Mungkin nanti setelah lama bekerja, dia bisa membujuk Ashton untuk menunjuknya sebagai sekretarisnya.
Mereka pun masuk ke dalam lift. Beberapa saat kemudian, lift terbuka dan mereka sudah tiba di lantai delapan. Lantai khusus direktur tentu saja sangat berbeda dengan lantai lainnya.
Di lantai ini, lantainya saja memakai marmer, begitupun dengan dindingnya. Desainnya minimalis, namun tetap berkesan elegan.
“Di sini khusus ruangan sekretaris. Ini Ibu Susan, senior Anda di sini. Beliau yang akan mengajari Anda tugas-tugas sekretaris di perusahaan ini.” Staf SDM itu memperkenalkan mereka berdua. “Ibu Susan, ini junior sekretaris yang akan membantu tugas ibu seperti permintaan ibu.”
Susan mengangguk. Setelah staf SDM pamit pergi, wanita berusia 40 tahunan itu mempersilakan Merry untuk duduk. Wajahnya tersenyum ramah, khas seorang sekretaris.
“Halo, Marianne Sifabella namanya kan?” ucapnya dengan suara yang keibuan.
“Iya, panggil saya Merry aja, Bu.” Merry sedikit membungkuk untuk memberi hormat.
“Jadi, berdasarkan CV ini, kamu baru berusia 25 tahun? Masih muda sekali. Sudah berpengalaman kerja apa aja?” tanya Susan.
Merry terheran-heran dengan pertanyaan itu. Bukankah sudah jelas kalau pengalaman kerjanya tertera di CV? Dan saat wawancara kerja pun dia sudah menjelaskannya pada sang pewawancara.
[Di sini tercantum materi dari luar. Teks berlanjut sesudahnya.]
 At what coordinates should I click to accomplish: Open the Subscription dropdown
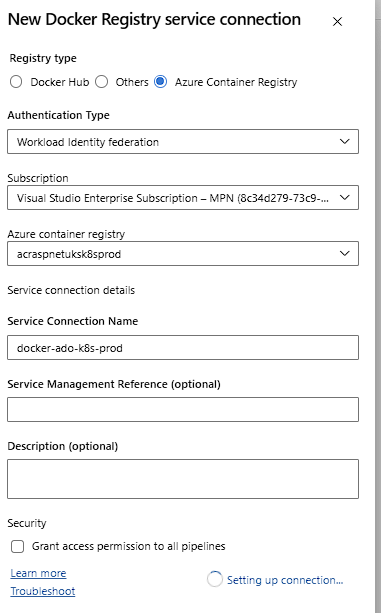183,197
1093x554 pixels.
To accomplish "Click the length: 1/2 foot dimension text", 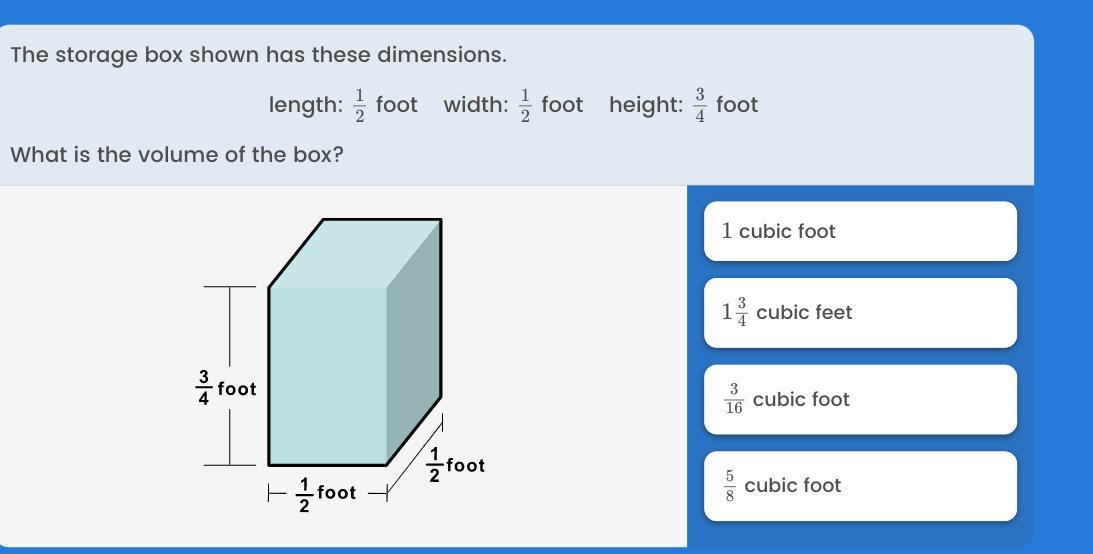I will 343,105.
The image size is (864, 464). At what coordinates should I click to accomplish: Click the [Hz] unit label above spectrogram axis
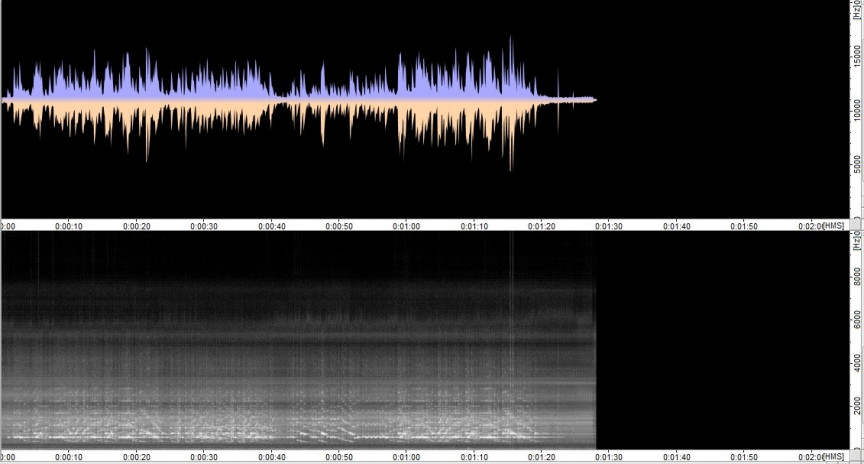(856, 241)
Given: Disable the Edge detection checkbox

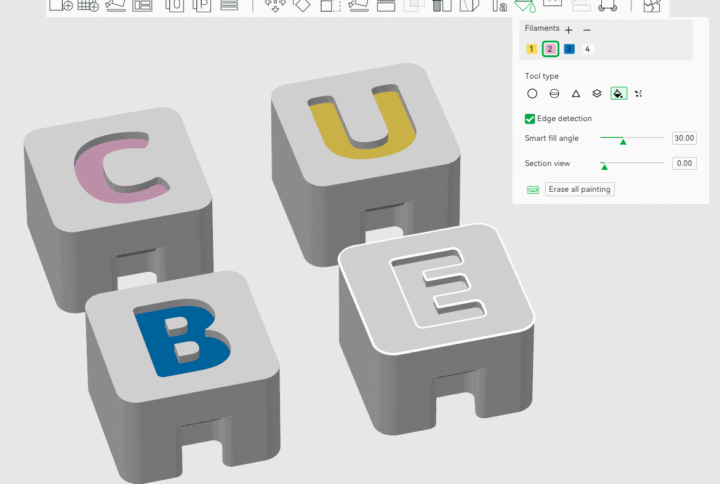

“Iya, bu, tapi walau usia saya baru 25 tahun, pengalaman kerja saya sudah banyak. Sejak SMA saya sudah mencari uang sendiri. Saat kuliah, saya juga pernah magang di beberapa perusahaan agensi iklan dan model.”
“Oh, lalu kenapa kamu melamar menjadi sekretaris? Pekerjaan sekretaris itu berat lho. Kamu harus siap 7x24 jam untuk melayani semua kebutuhan bos kamu.”
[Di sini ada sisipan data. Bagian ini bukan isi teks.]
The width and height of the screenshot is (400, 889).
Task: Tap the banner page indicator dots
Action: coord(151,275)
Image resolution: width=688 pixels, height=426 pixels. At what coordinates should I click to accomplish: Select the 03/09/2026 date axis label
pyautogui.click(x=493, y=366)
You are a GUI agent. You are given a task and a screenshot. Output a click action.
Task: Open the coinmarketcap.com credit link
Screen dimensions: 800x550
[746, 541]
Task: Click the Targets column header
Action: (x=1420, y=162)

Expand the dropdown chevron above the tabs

Merry terdiam. Ah, dia sama sekali lupa akan hal itu. Seharusnya dia mengambil pelajaran dari drama korea ‘What’s Wrong With Secretary Kim’, jangan pernah melamar pekerjaan sebagai sekretaris kalau masih mau menikmati hidup.
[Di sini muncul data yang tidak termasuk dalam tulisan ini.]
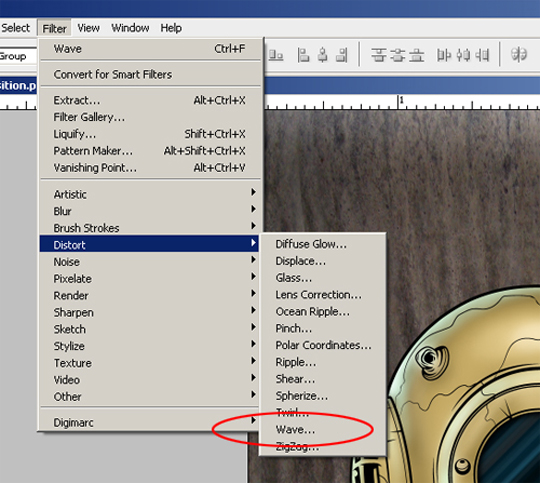The image size is (540, 483).
Task: Open the Digimarc submenu arrow
Action: 253,420
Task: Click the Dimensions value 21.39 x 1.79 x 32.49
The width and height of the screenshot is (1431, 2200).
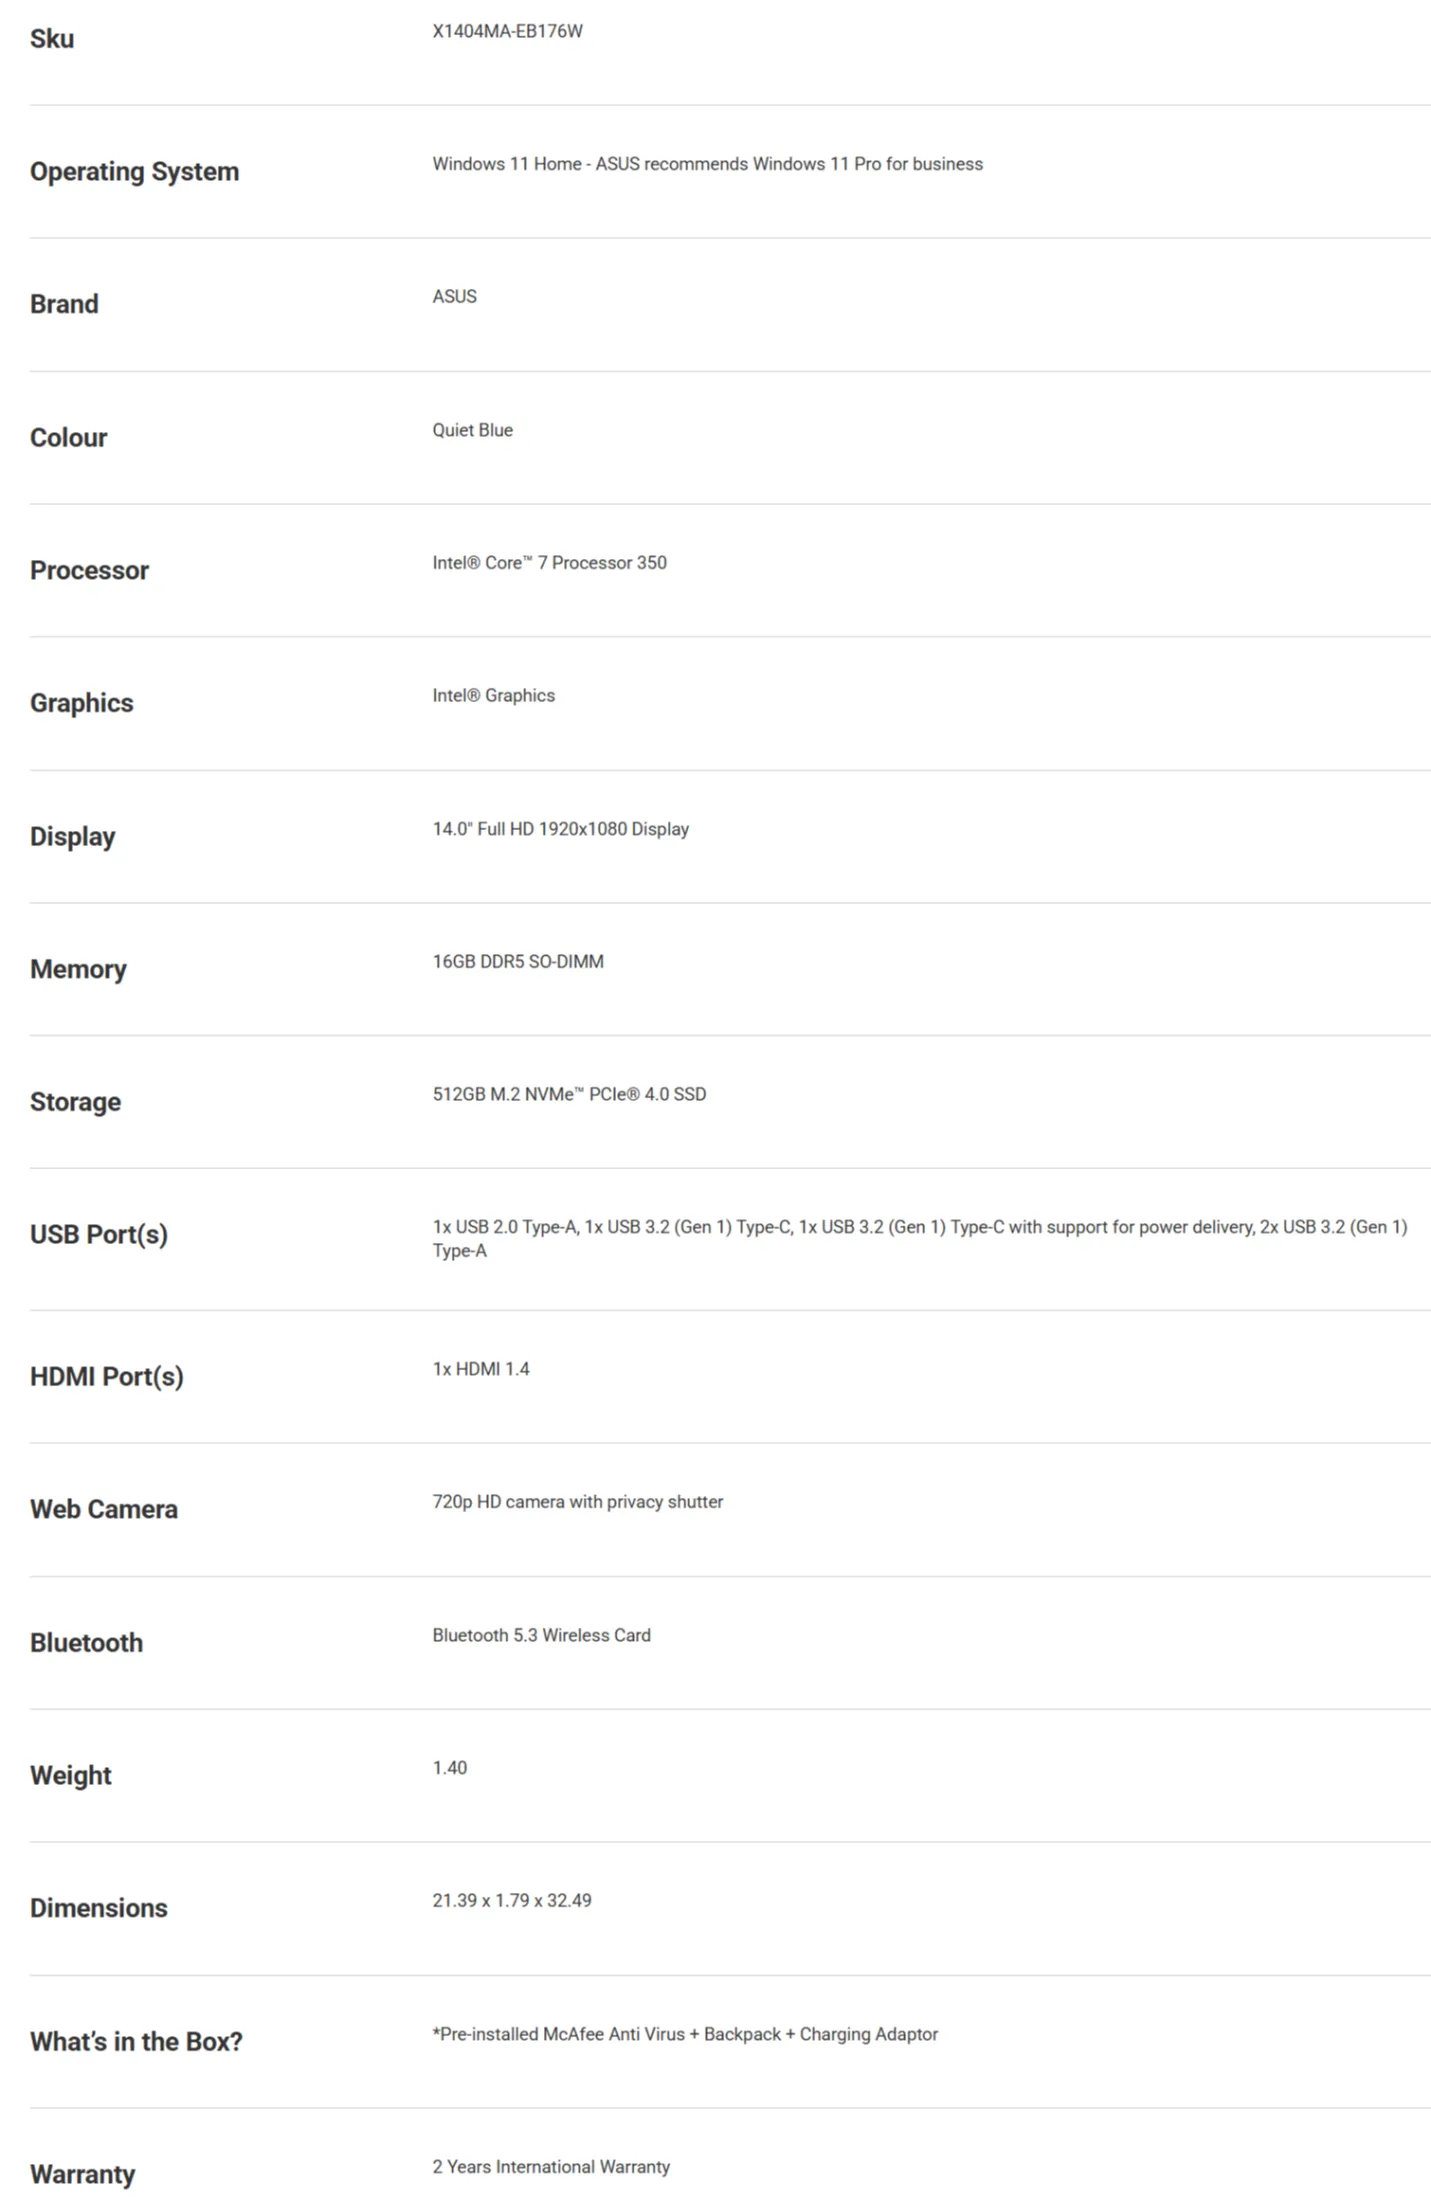Action: [511, 1901]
Ah, dia lupa. Gaji sekretaris ditawarkan paling besar di kantor ini. Dia mengambil begitu saja tanpa pemikiran lebih lanjut.
Tapi tunggu ... kalau harus siap 7x24 jam, itu sebenarnya pekerjaan sekretaris atau asisten pribadi?
Haruskah dia menanyakan untuk lebih jelas job desk-nya?
Tapi nanti dia malah ditandain sama bosnya sebagai karyawan yang bawel dan berhitungan.
'Huhuhu... baru mulai kerja sudah galau.' Batal sudah cita-citanya untuk mendapatkan pekerjaan dengan gaji besar tapi masih bisa santai-santai.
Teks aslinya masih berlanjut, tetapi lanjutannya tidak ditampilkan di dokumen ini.